What's known about $\sum_{n=1}^\infty\frac{1}{\sigma_s(n)}$?

Question

Let $$\sigma_s(n)=\sum_{d|n} d^s$$

$$f(s)=\sum_{n=1}^\infty\frac{1}{\sigma_s(n)}$$

(1) Is it possible to prove that $f$ converges for $s>1$?

(2) Is there anything that can be said about an analytic continuation of $f$? Namely, is there a unique analytic continuation to $\mathbb{C} \setminus\{1\}$?

Here's what's clear to me: $f$ diverges at $s=1$. Let $\mathbb{P}$ denote the prime numbers.

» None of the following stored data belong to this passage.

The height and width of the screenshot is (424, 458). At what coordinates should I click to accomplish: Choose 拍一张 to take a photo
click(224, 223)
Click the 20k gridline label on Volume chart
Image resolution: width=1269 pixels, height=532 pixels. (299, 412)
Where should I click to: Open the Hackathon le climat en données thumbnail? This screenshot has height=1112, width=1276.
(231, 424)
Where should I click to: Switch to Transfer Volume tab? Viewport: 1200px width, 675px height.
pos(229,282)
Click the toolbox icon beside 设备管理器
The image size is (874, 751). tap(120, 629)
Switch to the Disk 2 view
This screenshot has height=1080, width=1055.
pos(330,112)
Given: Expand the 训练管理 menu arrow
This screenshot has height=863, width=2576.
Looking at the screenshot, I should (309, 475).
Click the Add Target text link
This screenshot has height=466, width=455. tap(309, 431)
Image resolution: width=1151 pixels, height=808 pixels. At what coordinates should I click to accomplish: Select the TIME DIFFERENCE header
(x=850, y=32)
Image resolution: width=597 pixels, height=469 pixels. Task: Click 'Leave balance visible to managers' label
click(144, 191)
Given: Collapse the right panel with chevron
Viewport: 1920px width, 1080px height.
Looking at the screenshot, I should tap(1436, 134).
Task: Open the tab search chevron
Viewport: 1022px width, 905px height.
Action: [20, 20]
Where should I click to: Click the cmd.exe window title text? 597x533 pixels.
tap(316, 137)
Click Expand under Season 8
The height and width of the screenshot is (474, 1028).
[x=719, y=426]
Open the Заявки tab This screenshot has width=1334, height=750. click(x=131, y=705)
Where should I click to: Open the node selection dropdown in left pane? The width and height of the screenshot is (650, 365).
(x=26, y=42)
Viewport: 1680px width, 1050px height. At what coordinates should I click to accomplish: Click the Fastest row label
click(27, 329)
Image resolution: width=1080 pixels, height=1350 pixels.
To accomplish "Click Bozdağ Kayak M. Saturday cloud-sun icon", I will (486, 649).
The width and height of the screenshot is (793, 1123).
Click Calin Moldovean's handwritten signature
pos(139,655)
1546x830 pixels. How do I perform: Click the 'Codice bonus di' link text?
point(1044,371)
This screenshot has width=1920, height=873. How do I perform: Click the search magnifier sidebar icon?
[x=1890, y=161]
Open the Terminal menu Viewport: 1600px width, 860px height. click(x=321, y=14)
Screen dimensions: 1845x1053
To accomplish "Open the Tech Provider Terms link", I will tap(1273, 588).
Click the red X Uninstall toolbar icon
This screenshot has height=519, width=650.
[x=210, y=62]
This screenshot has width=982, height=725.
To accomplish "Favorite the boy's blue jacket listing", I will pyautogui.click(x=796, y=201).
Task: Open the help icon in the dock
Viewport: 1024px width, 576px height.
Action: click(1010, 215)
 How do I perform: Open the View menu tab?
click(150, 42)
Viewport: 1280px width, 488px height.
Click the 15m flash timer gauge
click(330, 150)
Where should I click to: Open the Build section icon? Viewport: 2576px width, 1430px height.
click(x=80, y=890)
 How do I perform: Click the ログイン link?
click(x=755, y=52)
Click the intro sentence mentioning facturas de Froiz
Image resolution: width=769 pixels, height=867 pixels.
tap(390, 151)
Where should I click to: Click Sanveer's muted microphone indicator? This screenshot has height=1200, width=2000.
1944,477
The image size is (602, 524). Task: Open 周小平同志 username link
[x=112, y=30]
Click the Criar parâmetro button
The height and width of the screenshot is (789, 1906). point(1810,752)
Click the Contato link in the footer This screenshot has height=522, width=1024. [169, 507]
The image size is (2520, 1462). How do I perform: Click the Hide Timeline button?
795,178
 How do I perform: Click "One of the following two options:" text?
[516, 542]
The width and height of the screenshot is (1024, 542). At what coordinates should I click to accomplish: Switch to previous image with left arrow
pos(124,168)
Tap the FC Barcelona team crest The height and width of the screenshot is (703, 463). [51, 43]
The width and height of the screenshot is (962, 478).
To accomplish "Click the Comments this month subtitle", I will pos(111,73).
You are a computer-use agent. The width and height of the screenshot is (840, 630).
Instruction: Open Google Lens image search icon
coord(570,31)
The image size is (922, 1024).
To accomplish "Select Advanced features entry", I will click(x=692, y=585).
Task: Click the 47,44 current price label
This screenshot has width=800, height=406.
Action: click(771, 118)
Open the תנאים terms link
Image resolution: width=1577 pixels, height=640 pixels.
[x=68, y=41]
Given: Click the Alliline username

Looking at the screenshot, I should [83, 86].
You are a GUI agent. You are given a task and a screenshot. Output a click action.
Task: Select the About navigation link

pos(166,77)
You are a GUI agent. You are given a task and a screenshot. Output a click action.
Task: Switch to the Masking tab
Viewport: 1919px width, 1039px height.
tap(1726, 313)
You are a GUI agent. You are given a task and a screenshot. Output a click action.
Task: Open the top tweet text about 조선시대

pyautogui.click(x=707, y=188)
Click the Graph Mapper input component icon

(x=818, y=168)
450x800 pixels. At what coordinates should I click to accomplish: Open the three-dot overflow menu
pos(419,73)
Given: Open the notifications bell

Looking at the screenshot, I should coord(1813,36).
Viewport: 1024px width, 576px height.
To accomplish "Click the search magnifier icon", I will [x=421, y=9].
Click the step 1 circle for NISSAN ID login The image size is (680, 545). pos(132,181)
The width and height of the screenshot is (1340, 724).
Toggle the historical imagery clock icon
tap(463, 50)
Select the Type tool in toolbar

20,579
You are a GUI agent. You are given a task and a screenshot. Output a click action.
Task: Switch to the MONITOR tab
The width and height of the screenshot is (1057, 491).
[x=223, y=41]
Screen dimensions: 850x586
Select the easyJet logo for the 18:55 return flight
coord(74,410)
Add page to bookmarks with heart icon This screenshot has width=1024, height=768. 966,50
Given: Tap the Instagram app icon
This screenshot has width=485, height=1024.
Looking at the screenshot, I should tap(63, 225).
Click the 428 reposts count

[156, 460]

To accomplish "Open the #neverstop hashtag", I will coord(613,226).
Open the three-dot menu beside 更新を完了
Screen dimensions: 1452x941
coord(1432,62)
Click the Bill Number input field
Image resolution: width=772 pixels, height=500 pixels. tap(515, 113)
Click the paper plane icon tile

$$f(s)> \sum_{p\in\mathbb{P} } \frac{1}{\sigma_s(p)}=\sum_{p\in\mathbb{P}}\frac{1}{1+p^s}$$ And this last expression converges iff $P(s)$ the prime zeta function converges. So in particular $f(s)$ is divergent at $s=1$.

Answer 1

For (1), the answer is yes, since $\sigma_s(n) \geq n^s$, so $$\sum_n 1/ \sigma_s(n) \leq \sum_n n^{-s} < \infty$$

Answer 2

There is of course no meromorphic continuation to the whole complex plane. Expanding $$1+\sum_{k\ge 1}\frac{p^{-sk}}{1+\sum_{m=1}^k p^{-ms}}=1+\sum_{l\ge 1} a(l) p^{-sl}=f(p^{-s})$$ We find that your function is the Dirichlet series with multiplicative coefficients $$F(s)=\sum_n \sigma_s(n)^{-1}=\prod_p (1+\sum_{l\ge 1} a(l) p^{-sl})=\sum_n b(n)n^{-s}$$ Let $$\log f(z)= \sum_l c(l) z^l$$ which is analytic for $|z|<1$ thus $$\log F(s)-\sum_{ld< L}c(l)\frac{\mu(d)}{d} \log \zeta(lsd)$$ is analytic for $\Re(s) > 1/L$ which means that $F(s)^L$ has a meromorphic continuation to $\Re(s) > 1/L$ with some zeros/poles at $1/l$ and $\rho /l$.

$F(s)$ has a natural boundary on $\Re(s)=0$.

The $\sum_{ld= L}c(l)\frac{\mu(d)}{d}=u_L/v_L$ are not integers thus $F(s)$ has some $v_L$-rooth branch points at $1/L$ and $\rho/L$.